The leading edge of notes arrive on cue, but also retain their shape, without obvious smearing, bending or blurring. Plucked bass notes, say Stanley Clarke soloing on his acoustic bass on ‘Bass Folk song #14 and #15’ from Up (Mack Avenue), there’s a clear sensation of that moment when the finger draws the string back and lets go, and it’s a vivid recreation of the physicality of the event, be it ever so minor, that constitutes the making of music. So, if the leading edges of the note arrive on schedule, in shape and properly aligned to each other, you can stop fretting about the timing because everything just happens exactly as it should, exactly when it should. Couple that to the natural sense of decay, and the whole note envelope is suddenly realised to a new level of exactitude. Which is a slightly pompous way of saying that the CH Precision kit gives you better musicians, playing better instruments.

More detail that makes more sense…

Transparency is so often associated with hearing the tiniest detail, that people assume that’s what you’re listening for when you describe a transparent hi-fi system: detail. But detail for detail’s sake is as musically irrelevant as all those interminable passages of descriptive prose that beset so many Victorian novels. Just as they add nothing to the narrative, detail without context adds nothing to the music. And that’s where the magic is to be found in the transparency delivered by this CH Precision combo. Take Youssou N’Dour, ‘Chimes of Freedom’ from The Guide (Columbia), another track I know so very, very well. Except that this time, there’s another level of context to the detail. The way the percussion has a little ripple on the off-beat now helps to keep up the pace, rather than just being a filler. And there’s more to the textures and timbres too. Sticks being struck together are more ‘sticky’ – there’s more physicality to all the percussion; the vocal isn’t just presented in a stable soundstage, it occupies a solid physical space, as do all the other instruments. It’s down to that timing thing again: not only do we get all the note’s envelope, but we get every last instant preserved in its relationship to its neighbours.

You are going to need loudspeakers capable of delivering on all this resolution, timbral, textural and temporal. At the very least, they’re going to need top pay close attention to phase and time coherence. The FinkTeam Kims really upped their game here. I knew they were good, but not this good. At the opposite end of the system, I used my own Accuphase DP570 CD/SACD player, but also the DP750, Accuphase’s best single-box player. The difference isn’t subtle, but in both cases, what the players major on is a sense of natural warmth, the humanity in the music.

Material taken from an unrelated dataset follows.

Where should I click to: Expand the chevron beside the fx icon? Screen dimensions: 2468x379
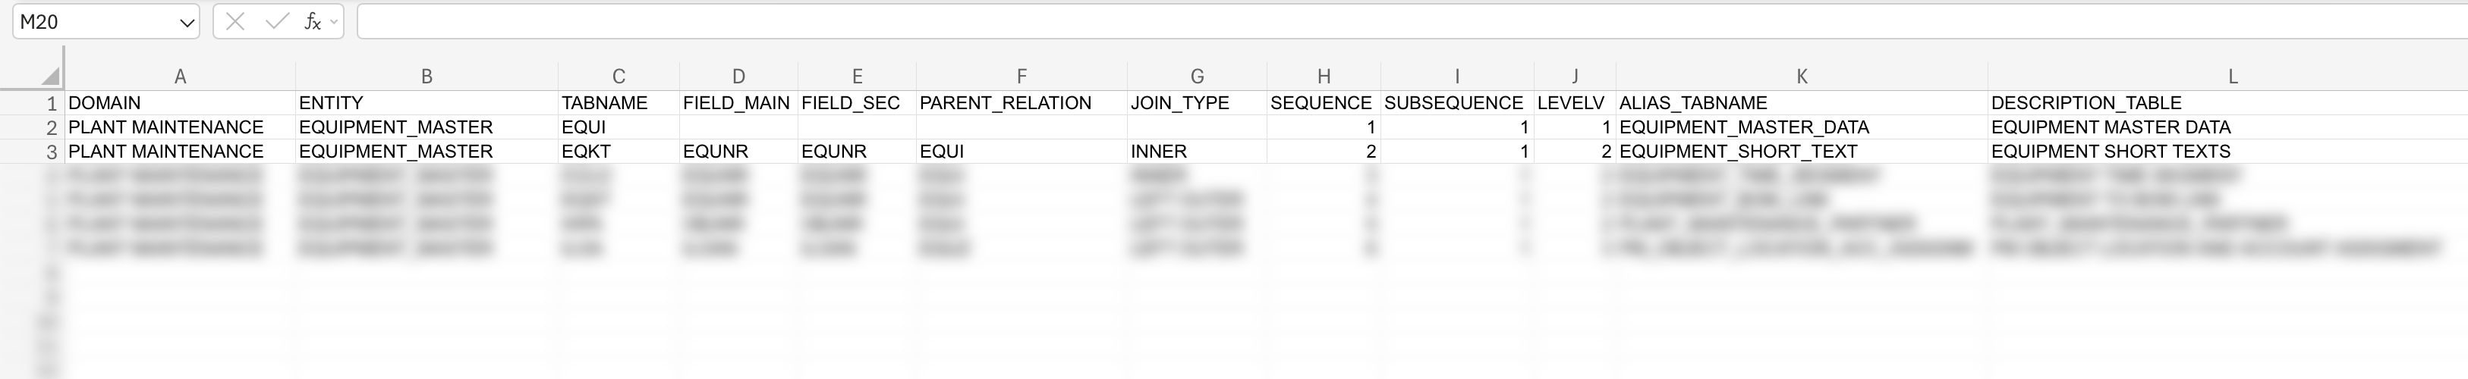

As partners to the L1/A1.5 the Accuphase players found their happy place, resolving the natural timbre of the instruments and music without being cloying or adding saccharine, while the amps just let it all through.

Familly portrait: the L1 and A1.5, shown stacked with the P1 phono-stage, the X1 external power supply and the larger, M1.1 amplifier, underlining the basic pairing’s growth potential.